Since when is a “tippy-top secret invasion!” with zero evidence grounds for invoking warpowers to suspend habaes corpus? Seems like this is a prime facie example of a gross abuse of power and the Constitution by the Trumpists.

19 Likes

My layman understanding of judicial review is that it exists to ensure that applicable laws and procedures are being adhered to by the government, and to hear and settle disputes about the proper application of these laws and procedures when they arise. The government’s lawyers and spokespeople, not to mention the current president himself, are deceptively equating judicial review with a judge dictating foreign and domestic policy to the government, betting that the average person doesn’t care to know the difference.

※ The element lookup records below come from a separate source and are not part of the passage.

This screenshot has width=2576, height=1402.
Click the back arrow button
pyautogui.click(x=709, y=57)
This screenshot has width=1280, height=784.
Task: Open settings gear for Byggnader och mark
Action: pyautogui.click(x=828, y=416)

Democracy dies in the demogoguery that exploits the arcane nature of the application and vindication of our laws.

14 Likes

My disappointment in this judge is profound. He talked a good game and then this? Afraid to rule is a nasty problem. Perhaps the lawyers/judges at the Hague should get involved.

4 Likes

He’s afraid. Many people are. I was surprised to see the elite DC law firms grovel and agree to some humiliating restraints on their core business activities.

3 Likes

Boasberg is not afraid of trump. He’s overcautious about reaching the ultimate validity questions because Due Process is much less tricky than mucking about in the president’s constitutional and statutory prerogatives.

16 Likes

He may well ultimately decide to throw out the proclamation. But his whole goal at this point is to avoid giving the appellate courts any hook to reverse him.

5 Likes

This bears repeating. Due process is what separates “deportation” from straight-up human trafficking.

12 Likes

Which is usually accomplished by overdetermining a ruling, not underdetermining it. Judge Boasberg is deliberately staying away from the uncharted waters, which exposes the due process ruling to more risk on appeal.

13 Likes

I’m curious how many of you might think that thus whole episode was not sloppy attempt to circumvent the courts, but was a planned attack on the court, using the least sympathetic victims imaginable?